+++ Records

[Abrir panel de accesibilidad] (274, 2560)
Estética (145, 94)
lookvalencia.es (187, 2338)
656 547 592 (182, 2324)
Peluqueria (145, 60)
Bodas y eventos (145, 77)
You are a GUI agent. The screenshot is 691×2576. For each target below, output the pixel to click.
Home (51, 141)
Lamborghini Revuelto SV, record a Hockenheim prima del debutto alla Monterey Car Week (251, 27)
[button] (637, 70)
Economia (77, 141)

++++++
+++ Records

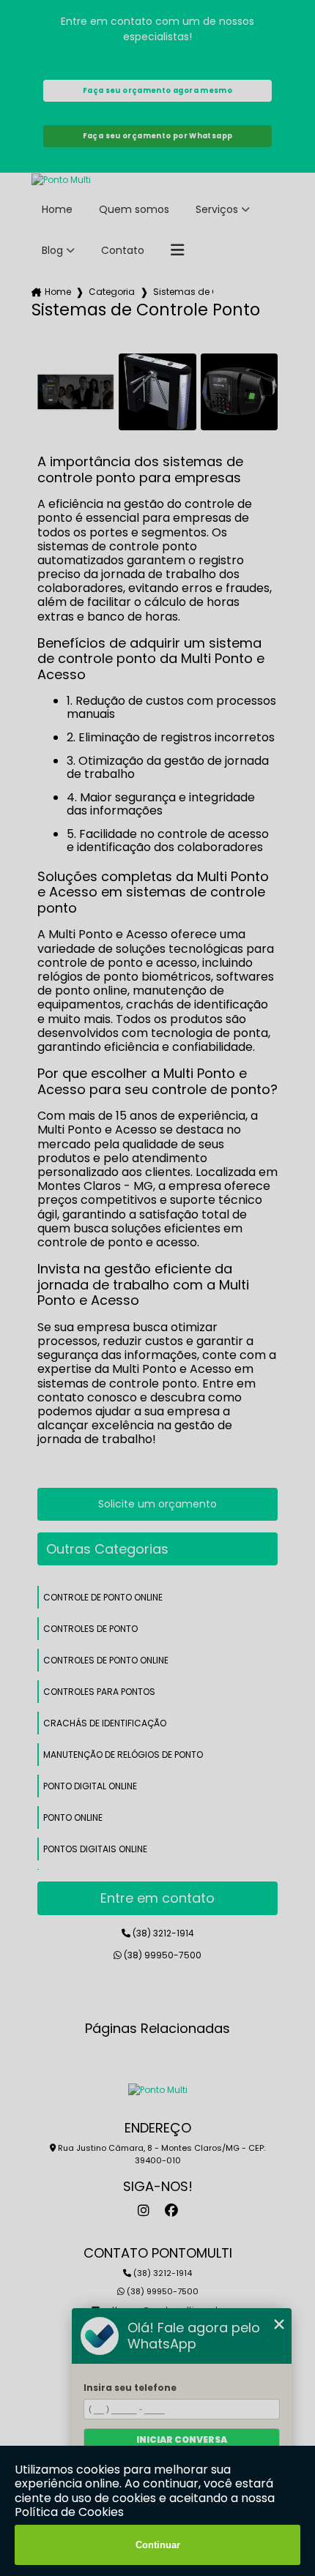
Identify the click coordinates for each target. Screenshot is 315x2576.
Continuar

++++++

§ **What to produce**:
What you give back should be exactly the lines of the data above from the line with "[Abrir panel de accesibilidad] (274, 2560)" through the line with "Economia (77, 141)", both of those included, and nothing more.

§ **Response for this exercise**:
[Abrir panel de accesibilidad] (274, 2560)
Estética (145, 94)
lookvalencia.es (187, 2338)
656 547 592 (182, 2324)
Peluqueria (145, 60)
Bodas y eventos (145, 77)
You are a GUI agent. The screenshot is 691×2576. For each target below, output the pixel to click.
Home (51, 141)
Lamborghini Revuelto SV, record a Hockenheim prima del debutto alla Monterey Car Week (251, 27)
[button] (637, 70)
Economia (77, 141)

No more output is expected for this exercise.